You begin from bliss, from peace, from well-being (different words for it, because ananda doesn't translate well to "bliss," which is known more as a very exalted state). You could think of it as a very subtle, deep satisfaction, a peace that is completely incomprehensible but more present than anything else.

From there, one step removed is consciousness, the knowing of it. You could say it's the essence of consciousness. Because there is consciousness, there is experience; there is existence. That's sat. And then the experience we see as forms, sounds, sights, sensations, perceptions, bodies, objects. Then we give names: a person's name, "computer," and so on. That is nama rupa satchitananda.

In a sense, what we want to do is trace our way back to the source. Usually we're relating to names, to mental maps of what things are. When we hear the sound of a bird, we relate to "bird sound." When we pay attention to our breath, we relate to "breath sensations." As we are able to become more intimate with the direct, raw experience, the name falls away. We can have this intimacy with the sensation of the breath, or there is a bird sound and it's no longer a bird out there. It's just this experience of the texture of the sound of the bird song. Now we are in direct relationship to rupa, which is form.

We can then look at that which knows form. What is it that knows sound? And this is actually not separate from the sound, because there is an imagined perceiver of a sound. When we become really intimate with that sound, we're able to notice that there aren't two: there isn't a perceiver and a sound, a thinker and a thought. Here it becomes difficult to describe. From here we move from the knowing of experience to consciousness itself. Chit.

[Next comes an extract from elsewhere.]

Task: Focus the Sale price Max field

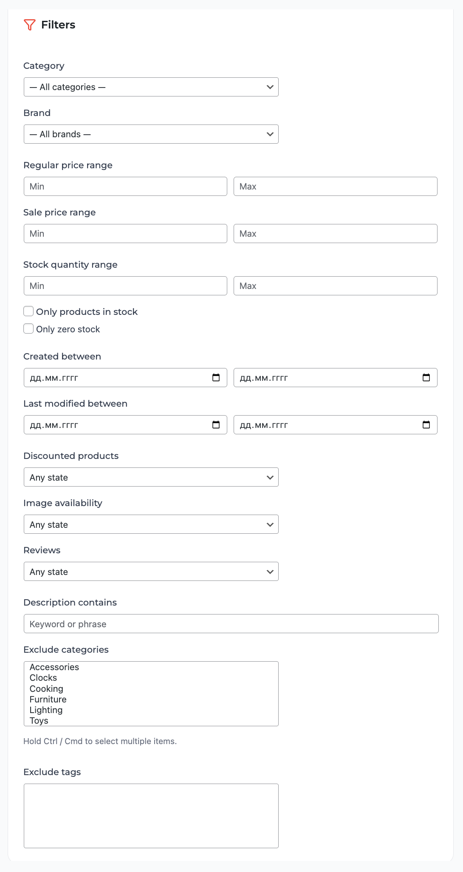Action: (335, 234)
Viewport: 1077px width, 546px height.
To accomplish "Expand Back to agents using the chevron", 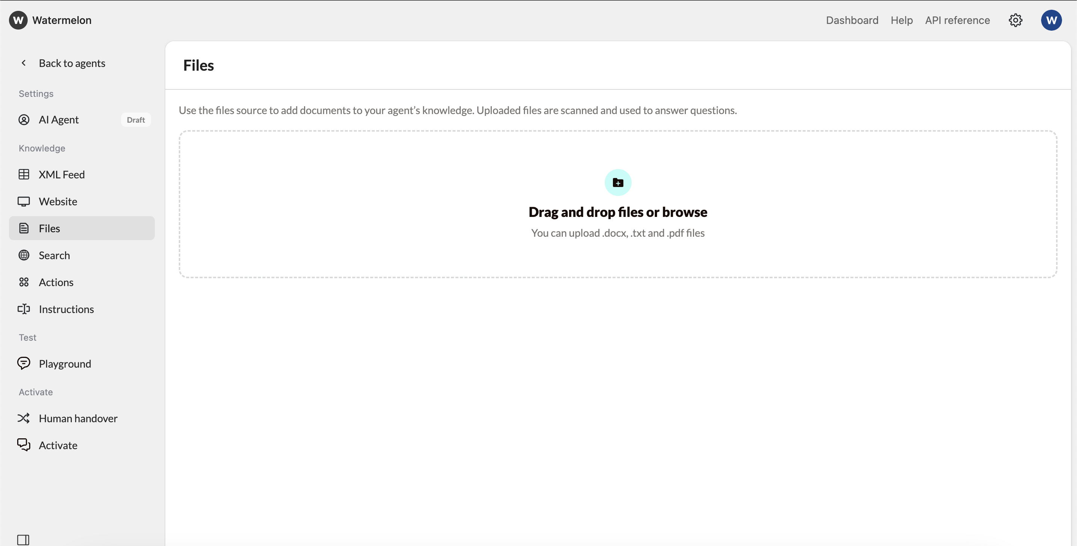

I was trying to think of ways to get a better sense of this non-duality. I remember in school writing a paper on pheromones and learning about ant colonies and emergent intelligence, where together ants can source really efficient paths to food and build complex colonies, doing complex things beyond the intelligence of an individual ant. I remember having the feeling that this is some aspect of what people talk about when they talk about God. Ants don't really have a choice; they're just born into it and they're part of this emergent intelligence. Whereas humans somehow develop the capacity to identify as individuals and think for themselves. I'm not sure if this is helpful, but the question is: do you get a better sense of non-duality, of being part of not only the colony or the culture, but the environment, everything that supports it?

Freedom, consciousness, and the nature of choice

It's relevant, but when you say ants are like this and humans are like that, as if humans have, just for being human, choices that ants don't have, I disagree. If you believe yourself to be only human, you sacrifice your free will. It's a free choice to do that, so the freedom is always available, but you basically delegate your choosing to the human animal. The body-mind, the human animal, doesn't choose. What can choose is what we truly are, which I can only really define in negative terms: I can define it as "not human."

In that sense, I am alluding to what has often been called God, but the word is so problematic that I won't use it in this context, because it defines that which I'm referring to as a thing and gives it properties and a lot of ideas. Only that can choose, that in us. You can say consciousness; only consciousness can choose.

And consciousness chooses in exactly the same way it always does, which is a mysterious way. It's hard to deny that choices do happen. But the problem is when we think we know what a choice is, what choosing is, and what "I" am. We can have the sensation of choosing, but we have delegated the choice process to mechanistic body-mind behavior.

The metaphor used often today, because of the ubiquitous nature of computers, is that we are like machines. But the machine nature of the human body-mind doesn't choose. The consciousness that we are can choose and always chooses, but sometimes, and often, the choice is to not choose: to remain in automatic.